Cut a long story short he is still not he's self but hasn't got anything serious just a virus or stomach bug.

He was up again last night with a temp so took him back to the docs to have him checked again but everthing seems ok except for a ****y belly and a slight sore throat and high temp.

So hopefullyback to normal tommorrow, hope it's going well for the rest of the chaps.

Cheers guys!


----------



## crazycal1

hope he`s ok dude...

i was thinking i could man up and use my hip belt and squat today...

whimper whimper no fcuking chnace while my hands throbbing like a raging hardon fuelled by V

but then i aint east end.. i aint proper lol (enders anyone lol)


----------



## Nath1466867935

Hey guys,

just wondered how you are all measuring your body fat? Im dieting hard at the moment but was still 15% with my abs out?!


----------



## crazycal1

by eye and fantastic camera and lighting angles


----------



## Nath1466867935

I got calipered!! I was a little dissapointed =)


----------



## London1976

15% and abs. I'm 12% I think and my abs only show with good lighting and good photography shots, that's why I'm doing plenty of walking while on the bullets, wanna lose bodyfat obviously for the abs.


----------



## London1976

well my calipers say 9mm lol


----------



## james22

Im 3 days in an already feeling much stronger, however thats most likey just a psychological! How's all your lifts coming along?

Cal-aka David Bailey or anybody else with any photographic experience, any suggestions for lighting for photos. Im getting some done by my friend for some "alternative work" i do, and i wanna get as much definition as possible in the photo's.

Shouldnt that dog have a muzzle or something, doesnt sound like a pet id want...!!!


----------



## London1976

Day 4 and I was stronger, swear down after each set had finished 10 secs later I was doing another and another and another and another and another lol I think it's the 10th day today and I look and feel leaner. Still another 20 days left with lots of cardio


----------



## crazycal1

nope he`s a nice doggie..

him and mine are both alphas tho..

my fault for feeding them..


----------



## crazycal1

one round the otherside too but not deep well so deep.

◆ **Data section**
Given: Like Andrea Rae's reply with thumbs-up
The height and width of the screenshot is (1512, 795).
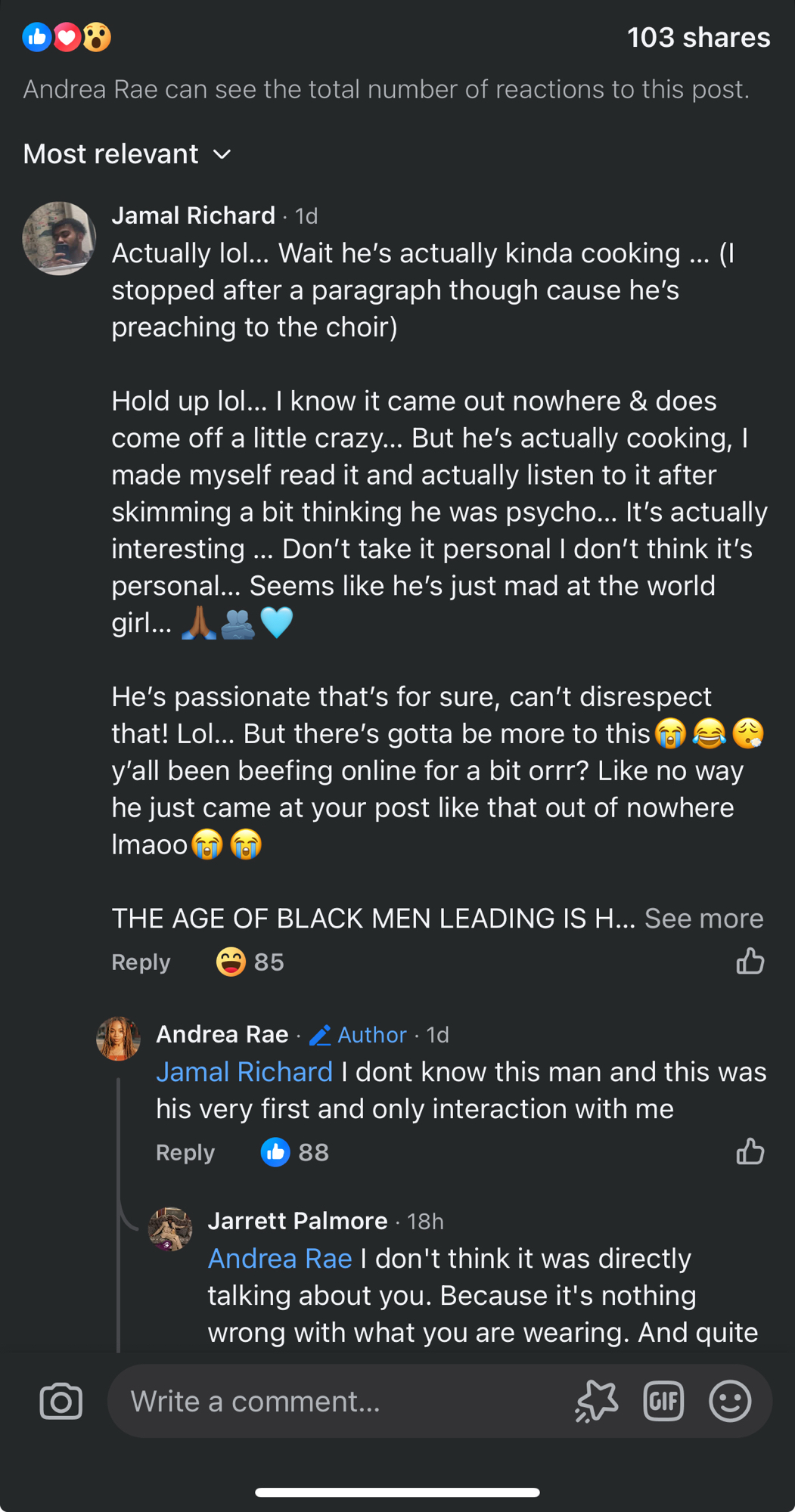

◆ **Tasks to carry out**
A) In the forum thread, what body fat percentage does London1976 think he is at?
B) List every username that appears as a post header in the forum thread, naming each one once.

◆ **Exercise responses**
A) About 12%.

B) crazycal1, Nath1466867935, London1976, james22